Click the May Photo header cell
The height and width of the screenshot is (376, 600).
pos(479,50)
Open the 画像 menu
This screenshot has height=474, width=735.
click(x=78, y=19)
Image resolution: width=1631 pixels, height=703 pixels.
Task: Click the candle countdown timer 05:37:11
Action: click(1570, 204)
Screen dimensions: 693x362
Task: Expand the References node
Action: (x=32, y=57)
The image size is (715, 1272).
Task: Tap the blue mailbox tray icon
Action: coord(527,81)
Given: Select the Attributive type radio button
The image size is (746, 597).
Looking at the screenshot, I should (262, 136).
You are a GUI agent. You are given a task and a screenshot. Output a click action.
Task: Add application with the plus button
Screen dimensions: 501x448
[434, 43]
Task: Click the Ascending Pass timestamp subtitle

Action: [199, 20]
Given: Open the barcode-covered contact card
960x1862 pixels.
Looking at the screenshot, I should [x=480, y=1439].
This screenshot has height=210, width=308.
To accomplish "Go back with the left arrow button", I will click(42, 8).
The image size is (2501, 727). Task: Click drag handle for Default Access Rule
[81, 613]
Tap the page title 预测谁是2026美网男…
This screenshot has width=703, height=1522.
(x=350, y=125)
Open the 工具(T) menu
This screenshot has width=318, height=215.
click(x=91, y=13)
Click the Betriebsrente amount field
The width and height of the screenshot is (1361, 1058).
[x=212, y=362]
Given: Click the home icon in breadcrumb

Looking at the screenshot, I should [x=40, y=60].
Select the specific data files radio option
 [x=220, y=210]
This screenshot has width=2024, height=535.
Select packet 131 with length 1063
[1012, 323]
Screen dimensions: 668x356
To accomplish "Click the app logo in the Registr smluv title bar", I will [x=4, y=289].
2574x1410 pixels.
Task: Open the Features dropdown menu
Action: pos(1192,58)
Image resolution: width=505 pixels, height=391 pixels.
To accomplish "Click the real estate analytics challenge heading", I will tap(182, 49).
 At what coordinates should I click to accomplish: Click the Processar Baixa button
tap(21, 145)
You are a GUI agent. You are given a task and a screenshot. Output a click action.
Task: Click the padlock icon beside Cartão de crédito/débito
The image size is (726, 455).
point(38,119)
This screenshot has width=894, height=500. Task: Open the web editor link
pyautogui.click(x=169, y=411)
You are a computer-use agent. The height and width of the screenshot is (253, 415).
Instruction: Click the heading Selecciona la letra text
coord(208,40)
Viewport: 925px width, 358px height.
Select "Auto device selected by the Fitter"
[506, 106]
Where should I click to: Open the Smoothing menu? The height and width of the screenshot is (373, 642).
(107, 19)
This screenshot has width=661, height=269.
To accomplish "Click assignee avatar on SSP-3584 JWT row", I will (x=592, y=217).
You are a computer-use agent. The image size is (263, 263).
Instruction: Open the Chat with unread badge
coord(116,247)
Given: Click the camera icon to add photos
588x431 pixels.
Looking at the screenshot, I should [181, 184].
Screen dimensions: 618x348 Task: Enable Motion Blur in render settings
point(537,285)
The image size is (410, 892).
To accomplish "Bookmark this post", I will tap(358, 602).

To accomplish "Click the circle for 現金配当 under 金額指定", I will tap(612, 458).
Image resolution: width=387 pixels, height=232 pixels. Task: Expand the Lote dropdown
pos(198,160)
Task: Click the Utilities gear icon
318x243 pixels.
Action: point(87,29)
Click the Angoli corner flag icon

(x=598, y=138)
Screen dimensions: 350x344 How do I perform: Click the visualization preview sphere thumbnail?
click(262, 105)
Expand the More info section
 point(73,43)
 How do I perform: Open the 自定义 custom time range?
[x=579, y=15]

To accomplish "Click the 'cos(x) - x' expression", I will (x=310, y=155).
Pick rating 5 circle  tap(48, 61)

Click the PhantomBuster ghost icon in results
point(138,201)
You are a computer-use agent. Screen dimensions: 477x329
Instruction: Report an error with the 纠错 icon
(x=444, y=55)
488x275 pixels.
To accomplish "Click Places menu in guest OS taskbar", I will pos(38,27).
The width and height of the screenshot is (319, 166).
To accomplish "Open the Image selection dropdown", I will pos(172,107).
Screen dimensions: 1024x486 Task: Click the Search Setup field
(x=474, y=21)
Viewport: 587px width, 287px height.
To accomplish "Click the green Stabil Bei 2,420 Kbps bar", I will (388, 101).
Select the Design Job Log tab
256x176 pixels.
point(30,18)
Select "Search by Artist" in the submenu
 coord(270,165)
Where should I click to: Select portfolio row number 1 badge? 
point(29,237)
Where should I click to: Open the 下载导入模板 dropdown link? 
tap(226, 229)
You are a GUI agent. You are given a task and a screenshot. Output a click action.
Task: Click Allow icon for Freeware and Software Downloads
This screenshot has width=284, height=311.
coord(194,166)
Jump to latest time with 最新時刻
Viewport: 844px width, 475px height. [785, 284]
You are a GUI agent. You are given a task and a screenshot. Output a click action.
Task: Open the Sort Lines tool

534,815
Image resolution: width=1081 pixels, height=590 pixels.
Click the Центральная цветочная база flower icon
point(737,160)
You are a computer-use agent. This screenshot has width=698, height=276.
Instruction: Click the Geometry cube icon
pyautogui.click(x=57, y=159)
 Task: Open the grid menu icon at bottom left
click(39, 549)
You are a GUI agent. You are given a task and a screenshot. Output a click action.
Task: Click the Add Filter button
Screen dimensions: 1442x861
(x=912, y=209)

____

### Problem
All records above are to be printed exactly, with nothing omitted.

### Final answer
Click the May Photo header cell
The height and width of the screenshot is (376, 600).
pos(479,50)
Open the 画像 menu
This screenshot has height=474, width=735.
click(x=78, y=19)
Image resolution: width=1631 pixels, height=703 pixels.
Task: Click the candle countdown timer 05:37:11
Action: click(1570, 204)
Screen dimensions: 693x362
Task: Expand the References node
Action: (x=32, y=57)
The image size is (715, 1272).
Task: Tap the blue mailbox tray icon
Action: coord(527,81)
Given: Select the Attributive type radio button
The image size is (746, 597).
Looking at the screenshot, I should (262, 136).
You are a GUI agent. You are given a task and a screenshot. Output a click action.
Task: Add application with the plus button
Screen dimensions: 501x448
[434, 43]
Task: Click the Ascending Pass timestamp subtitle

Action: [199, 20]
Given: Open the barcode-covered contact card
960x1862 pixels.
Looking at the screenshot, I should [x=480, y=1439].
This screenshot has height=210, width=308.
To accomplish "Go back with the left arrow button", I will click(42, 8).
The image size is (2501, 727). Task: Click drag handle for Default Access Rule
[81, 613]
Tap the page title 预测谁是2026美网男…
This screenshot has width=703, height=1522.
(x=350, y=125)
Open the 工具(T) menu
This screenshot has width=318, height=215.
click(x=91, y=13)
Click the Betriebsrente amount field
The width and height of the screenshot is (1361, 1058).
[x=212, y=362]
Given: Click the home icon in breadcrumb

Looking at the screenshot, I should [x=40, y=60].
Select the specific data files radio option
 [x=220, y=210]
This screenshot has width=2024, height=535.
Select packet 131 with length 1063
[1012, 323]
Screen dimensions: 668x356
To accomplish "Click the app logo in the Registr smluv title bar", I will [x=4, y=289].
2574x1410 pixels.
Task: Open the Features dropdown menu
Action: pos(1192,58)
Image resolution: width=505 pixels, height=391 pixels.
To accomplish "Click the real estate analytics challenge heading", I will tap(182, 49).
 At what coordinates should I click to accomplish: Click the Processar Baixa button
tap(21, 145)
You are a GUI agent. You are given a task and a screenshot. Output a click action.
Task: Click the padlock icon beside Cartão de crédito/débito
The image size is (726, 455).
point(38,119)
This screenshot has width=894, height=500. Task: Open the web editor link
pyautogui.click(x=169, y=411)
You are a computer-use agent. The height and width of the screenshot is (253, 415).
Instruction: Click the heading Selecciona la letra text
coord(208,40)
Viewport: 925px width, 358px height.
Select "Auto device selected by the Fitter"
[506, 106]
Where should I click to: Open the Smoothing menu? The height and width of the screenshot is (373, 642).
(107, 19)
This screenshot has width=661, height=269.
To accomplish "Click assignee avatar on SSP-3584 JWT row", I will (x=592, y=217).
You are a computer-use agent. The image size is (263, 263).
Instruction: Open the Chat with unread badge
coord(116,247)
Given: Click the camera icon to add photos
588x431 pixels.
Looking at the screenshot, I should [181, 184].
Screen dimensions: 618x348 Task: Enable Motion Blur in render settings
point(537,285)
The image size is (410, 892).
To accomplish "Bookmark this post", I will tap(358, 602).

To accomplish "Click the circle for 現金配当 under 金額指定", I will tap(612, 458).
Image resolution: width=387 pixels, height=232 pixels. Task: Expand the Lote dropdown
pos(198,160)
Task: Click the Utilities gear icon
318x243 pixels.
Action: point(87,29)
Click the Angoli corner flag icon

(x=598, y=138)
Screen dimensions: 350x344 How do I perform: Click the visualization preview sphere thumbnail?
click(262, 105)
Expand the More info section
 point(73,43)
 How do I perform: Open the 自定义 custom time range?
[x=579, y=15]

To accomplish "Click the 'cos(x) - x' expression", I will (x=310, y=155).
Pick rating 5 circle  tap(48, 61)

Click the PhantomBuster ghost icon in results
point(138,201)
You are a computer-use agent. Screen dimensions: 477x329
Instruction: Report an error with the 纠错 icon
(x=444, y=55)
488x275 pixels.
To accomplish "Click Places menu in guest OS taskbar", I will pos(38,27).
The width and height of the screenshot is (319, 166).
To accomplish "Open the Image selection dropdown", I will pos(172,107).
Screen dimensions: 1024x486 Task: Click the Search Setup field
(x=474, y=21)
Viewport: 587px width, 287px height.
To accomplish "Click the green Stabil Bei 2,420 Kbps bar", I will (388, 101).
Select the Design Job Log tab
256x176 pixels.
point(30,18)
Select "Search by Artist" in the submenu
 coord(270,165)
Where should I click to: Select portfolio row number 1 badge? 
point(29,237)
Where should I click to: Open the 下载导入模板 dropdown link? 
tap(226, 229)
You are a GUI agent. You are given a task and a screenshot. Output a click action.
Task: Click Allow icon for Freeware and Software Downloads
This screenshot has width=284, height=311.
coord(194,166)
Jump to latest time with 最新時刻
Viewport: 844px width, 475px height. [785, 284]
You are a GUI agent. You are given a task and a screenshot. Output a click action.
Task: Open the Sort Lines tool

534,815
Image resolution: width=1081 pixels, height=590 pixels.
Click the Центральная цветочная база flower icon
point(737,160)
You are a computer-use agent. This screenshot has width=698, height=276.
Instruction: Click the Geometry cube icon
pyautogui.click(x=57, y=159)
 Task: Open the grid menu icon at bottom left
click(39, 549)
You are a GUI agent. You are given a task and a screenshot. Output a click action.
Task: Click the Add Filter button
Screen dimensions: 1442x861
(x=912, y=209)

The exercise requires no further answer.